Da quarant’anni nessuno si è preso la briga di effettuare manutenzione
ordinaria. Apri oggi, apri domani, anche l’infisso più bello si rompe,
l’intonaco si scrosta, i bagni diventano latrine. Lo scorso anno
abbiamo avuto la visita di diversi personaggi: scarafaggetti, un topino
morto, muffe, e poi riscaldamenti a singhiozzo, e vabbè. Vetri rotti, e
vabbè. Acqua dal cielo: sia ringraziato il cielo che ce la manda. Ed è
iniziato il minuetto delle responsabilità. Sotto a chi tocca aggiustare
tutto ciò: al proprietario? No. Al Comune. No. Alla Regione? No. Allo
Stato? No. Ricominciamo dall’ultimo banco. A chi tocca? Al
proprietario? «guardi che non vi paghiamo l’affitto», intima il Comune.
Ecco. Forse tocca al proprietario. Intanto siamo a febbraio. Piove,
fischia il vento, urla la bufera e noi stiamo lì.

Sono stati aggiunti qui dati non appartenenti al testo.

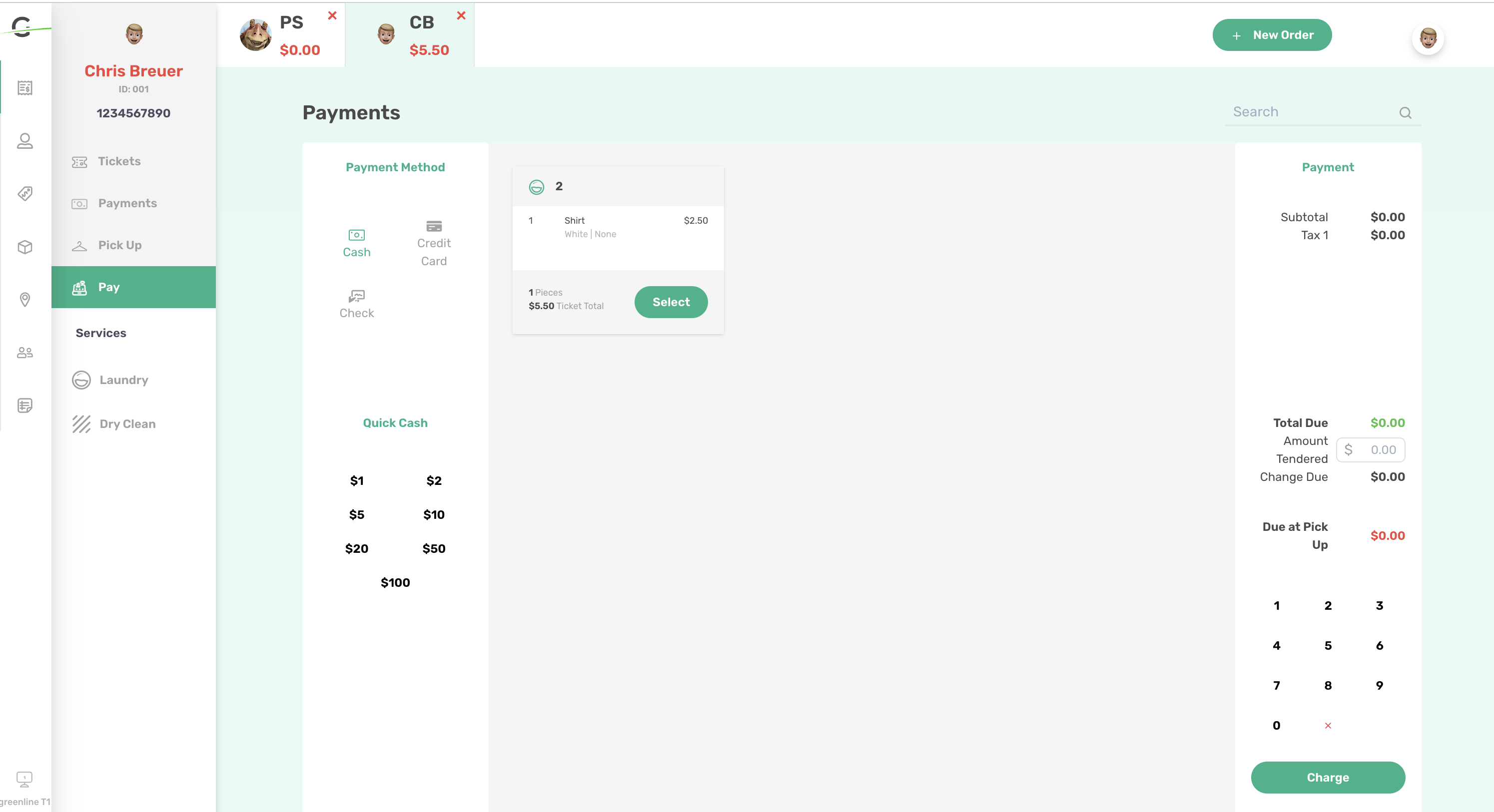Click the price tag rail icon
Screen dimensions: 1494x812
[24, 194]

Intanto il ministro ci manda due bellissime lavagne multimediali. Fatto
sta che non abbiamo in questo istante l’aula dove metterla, in
succursale almeno. La piazziamo nella sala professori? Ma sì, dietro la
fotocopiatrice guasta, accanto al tavolone, con intorno sedie tutte
diverse. No, non è design scandinavo: mancano proprio le sedie e a
volte mi capita di trascinarmela dietro, la mia sedia. A me come ai
ragazzi. E pure il banco. Manco fosse quello di Marx alla British
Library, ancora lì col suo nome e cognome. La preside inizia a far il
suo tipo di rumore: un fax dai toni allarmanti indirizzato al prefetto,
al sindaco, all’edilizia scolastica, al patrimonio, al consiglio
comunale, al presidente della regione Sicilia, eccetera, eccetera,
eccetera.
E poi viene maggio e giugno e la scuola è finita. Durante l’estate li
fanno questi lavori è vero, ma solo ieri abbiamo visto cosa, delle cose
che ci servivano è stato fatto... Si prospettano guai, doppi turni,
riunioni sindacali, genitori allarmati e fax. Fiumi di fax. Si
prospettano ragazzini dimenticati in modo ignobile. Qualcuno mi spieghi
meglio e bene: il federalismo, il titolo V della Costituzione Italiana
(quello della delega amministrativa delle competenze alle regioni anche
in materia scolastica), la questione meridionale (saremmo a statuto
speciale qua in Sicilia, speciale non si capisce bene in cosa... è una
battuta), l’antimafia, la furbizia, il senso del dovere, la saggezza e
l’umile buon senso. Entro cinque minuti però, sennò ve lo spiego io. E
altro che cinque in condotta. Sarebbero da espulsione da tutte le
scuole del regno, come si diceva una volta. Io invece in quella scuola
ci devo entrare e ci devo stare. Con 300 ragazzi dal 15 settembre.